When the Italian economy first overtook Britain's, the landmark 1987 moment was dubbed “Il Sorpasso”. Newspapers reported celebrations in the streets of Rome. A far more momentous rite of passage has just occurred with little fuss: China has finally arrived at the top of the rankings of global exporters, displacing Germany. China exported $957bn of goods in the first 10 months of 2009, compared with $917bn for Germany, according to customs data compiled by Global Trade Information Services, a Geneva-based firm. Data for the last two months of the year are unlikely to cause China to cede that hard-won crown.
The celebrations in Beijing will be muted: for the planners hoping to increase the share of consumption within the mix of economic growth, a reminder of the country's export-dependence is not especially welcome. The real party will come when China becomes the world's biggest importer: that will be a more impressive measure of the country's new economic heft. At present, China ranks second, with imports of $710bn between January and September 2009. It last year overtook Germany, which imported goods worth $677bn in this period, the latest for which data is available, but still lags far behind the US, with imports of $1,122bn.

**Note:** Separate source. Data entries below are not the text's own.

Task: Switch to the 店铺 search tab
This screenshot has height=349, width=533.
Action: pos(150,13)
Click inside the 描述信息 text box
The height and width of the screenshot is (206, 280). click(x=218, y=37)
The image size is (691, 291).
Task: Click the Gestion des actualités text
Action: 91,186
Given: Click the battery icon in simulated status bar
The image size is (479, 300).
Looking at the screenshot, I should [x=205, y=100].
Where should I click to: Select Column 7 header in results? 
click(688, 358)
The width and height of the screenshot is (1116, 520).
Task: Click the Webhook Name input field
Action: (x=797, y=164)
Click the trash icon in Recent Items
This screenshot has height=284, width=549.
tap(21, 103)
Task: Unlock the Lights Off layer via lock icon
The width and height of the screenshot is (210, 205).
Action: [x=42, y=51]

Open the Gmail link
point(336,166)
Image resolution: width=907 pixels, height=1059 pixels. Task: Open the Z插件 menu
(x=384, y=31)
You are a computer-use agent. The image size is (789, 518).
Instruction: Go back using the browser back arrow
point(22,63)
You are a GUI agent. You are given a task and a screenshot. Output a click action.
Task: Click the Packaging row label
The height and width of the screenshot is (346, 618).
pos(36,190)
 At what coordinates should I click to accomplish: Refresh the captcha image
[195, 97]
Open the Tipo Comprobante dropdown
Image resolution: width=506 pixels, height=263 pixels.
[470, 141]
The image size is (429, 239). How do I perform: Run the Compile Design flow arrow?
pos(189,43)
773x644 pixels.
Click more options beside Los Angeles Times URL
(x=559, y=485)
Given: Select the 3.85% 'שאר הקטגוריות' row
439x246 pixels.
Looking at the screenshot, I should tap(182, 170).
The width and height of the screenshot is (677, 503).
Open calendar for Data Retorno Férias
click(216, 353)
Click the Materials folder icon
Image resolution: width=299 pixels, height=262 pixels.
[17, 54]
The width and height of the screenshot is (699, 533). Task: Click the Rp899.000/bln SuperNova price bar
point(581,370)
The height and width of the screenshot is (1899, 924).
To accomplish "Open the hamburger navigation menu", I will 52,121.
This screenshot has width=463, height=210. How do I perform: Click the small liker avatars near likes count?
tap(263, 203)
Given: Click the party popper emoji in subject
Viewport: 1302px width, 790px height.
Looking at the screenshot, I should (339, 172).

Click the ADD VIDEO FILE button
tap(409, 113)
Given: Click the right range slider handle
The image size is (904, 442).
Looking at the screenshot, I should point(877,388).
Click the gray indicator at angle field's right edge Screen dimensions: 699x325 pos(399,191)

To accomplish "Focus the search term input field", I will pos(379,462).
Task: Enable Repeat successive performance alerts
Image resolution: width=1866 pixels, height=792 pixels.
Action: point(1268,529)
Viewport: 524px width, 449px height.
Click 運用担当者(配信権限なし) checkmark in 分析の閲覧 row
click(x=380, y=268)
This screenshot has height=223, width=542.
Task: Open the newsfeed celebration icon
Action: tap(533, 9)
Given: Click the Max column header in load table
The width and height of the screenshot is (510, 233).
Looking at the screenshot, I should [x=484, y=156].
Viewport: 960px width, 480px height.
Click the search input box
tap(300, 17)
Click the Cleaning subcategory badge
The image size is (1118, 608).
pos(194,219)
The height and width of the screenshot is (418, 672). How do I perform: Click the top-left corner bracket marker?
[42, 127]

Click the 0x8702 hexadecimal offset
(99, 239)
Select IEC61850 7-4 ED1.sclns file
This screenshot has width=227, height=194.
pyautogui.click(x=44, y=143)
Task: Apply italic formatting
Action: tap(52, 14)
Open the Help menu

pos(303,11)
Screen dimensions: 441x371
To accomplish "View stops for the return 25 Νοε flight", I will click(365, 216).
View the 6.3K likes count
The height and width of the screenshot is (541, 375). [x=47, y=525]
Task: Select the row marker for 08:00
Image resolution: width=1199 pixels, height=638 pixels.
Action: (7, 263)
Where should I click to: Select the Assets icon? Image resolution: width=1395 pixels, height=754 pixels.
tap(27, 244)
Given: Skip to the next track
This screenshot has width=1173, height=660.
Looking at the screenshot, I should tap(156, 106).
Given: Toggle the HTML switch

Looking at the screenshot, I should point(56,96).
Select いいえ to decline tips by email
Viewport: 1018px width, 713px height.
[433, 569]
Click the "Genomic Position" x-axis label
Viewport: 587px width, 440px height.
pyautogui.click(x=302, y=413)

That sorpasso could take place within as little as three years given rising US savings rates and the prodigious taste for western goods of many Chinese consumers. The ramifications could extend far beyond the dry realm of trade talks, and into the ever-mutating one of language. People generally need to speak the language of their biggest customers. For many years, this meant English, first with received pronunciation, then with an American twang. Soon the bigshot will be Chinese. If this linguistic balance of power shifts eastwards, that will reflect not China's export miracle, but its coming import miracle.